Effect of P5 or Ex4 on GIP (a), leptin (b) and resistin (c) plasma levels following daily subcutaneous injections of saline (control), Ex4 or P5 (n=6). (d) Real-time quantitative PCR (qPCR) analysis on the expression of the gene encoding PPARγ (n=6) and (e) western blot analysis of PPARγ protein expression in epididymal white adipose tissue (eWAT) following daily subcutaneous injections of saline (control), Ex4 or P5. Caveolin-1 (Cav1) was used as loading control. (f) qPCR analysis of eWAT mRNA expression of genes regulated by PPARγ activity Glut4 and CD36 following daily subcutaneous injections of saline (control), Ex4 or P5 (n=6). (g) Representative microscopy images of eWAT from DIO mice following daily subcutaneous injections of saline (control), Ex4 or P5. Sections were stained using hematoxylin and eosin (n=4).
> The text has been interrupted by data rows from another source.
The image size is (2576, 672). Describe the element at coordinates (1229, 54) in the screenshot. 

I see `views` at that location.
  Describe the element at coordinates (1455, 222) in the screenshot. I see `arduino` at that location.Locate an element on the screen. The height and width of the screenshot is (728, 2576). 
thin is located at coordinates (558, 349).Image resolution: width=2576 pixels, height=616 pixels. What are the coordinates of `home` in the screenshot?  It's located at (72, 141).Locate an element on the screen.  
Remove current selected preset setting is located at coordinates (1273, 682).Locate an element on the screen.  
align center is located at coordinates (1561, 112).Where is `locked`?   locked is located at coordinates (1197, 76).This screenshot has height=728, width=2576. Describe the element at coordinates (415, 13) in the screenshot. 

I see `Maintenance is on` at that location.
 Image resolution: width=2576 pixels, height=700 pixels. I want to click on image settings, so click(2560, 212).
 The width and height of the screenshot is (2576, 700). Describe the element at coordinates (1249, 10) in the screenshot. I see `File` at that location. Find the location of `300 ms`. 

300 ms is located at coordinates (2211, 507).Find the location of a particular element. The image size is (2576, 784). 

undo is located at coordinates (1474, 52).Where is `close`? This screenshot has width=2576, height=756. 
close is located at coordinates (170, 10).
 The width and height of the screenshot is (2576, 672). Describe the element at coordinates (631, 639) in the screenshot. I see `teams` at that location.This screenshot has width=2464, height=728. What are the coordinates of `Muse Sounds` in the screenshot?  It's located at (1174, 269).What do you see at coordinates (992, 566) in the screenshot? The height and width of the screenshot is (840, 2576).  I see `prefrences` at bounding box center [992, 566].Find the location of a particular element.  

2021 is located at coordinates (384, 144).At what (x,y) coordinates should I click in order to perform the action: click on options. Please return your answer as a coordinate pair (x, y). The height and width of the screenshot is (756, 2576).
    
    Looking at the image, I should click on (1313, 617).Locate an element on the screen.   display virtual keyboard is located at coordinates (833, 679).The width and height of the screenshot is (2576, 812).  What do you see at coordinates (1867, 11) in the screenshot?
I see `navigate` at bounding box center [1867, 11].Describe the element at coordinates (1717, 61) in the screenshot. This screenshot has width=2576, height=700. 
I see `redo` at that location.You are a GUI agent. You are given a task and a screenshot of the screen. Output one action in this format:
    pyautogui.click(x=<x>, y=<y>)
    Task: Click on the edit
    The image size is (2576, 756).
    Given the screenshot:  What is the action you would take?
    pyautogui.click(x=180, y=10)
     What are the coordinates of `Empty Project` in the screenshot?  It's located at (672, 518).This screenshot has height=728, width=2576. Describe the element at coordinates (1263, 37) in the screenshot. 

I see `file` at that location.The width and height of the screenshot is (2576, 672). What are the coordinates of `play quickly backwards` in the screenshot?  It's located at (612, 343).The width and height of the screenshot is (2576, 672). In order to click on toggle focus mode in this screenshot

Scale bar, 100 μm. (h) Adipocyte cell size and number per high-powered field (HPF) in DIO mice following daily subcutaneous injections of saline (control), Ex4 or P5. (i) Representative immunofluorescence microscopy images of eWAT co-stained with F4/80 and CD11c. Scale bar, 50 μm. (j) Quantification of F4/80⁺ CD11c⁺ cells per high-powered field (HPF) in DIO mice following daily subcutaneous injections of saline (control), Ex4 or P5 (n=4). (k) qPCR analysis of eWAT mRNA expression of tumour-necrosis factor-α in DIO mice following daily subcutaneous injections of saline (control), Ex4 or P5 (n=6). Data are mean±s.e.m. Statistic by two-tailed t-test: *P<0.05; **P<0.01, comparing saline to peptide injection.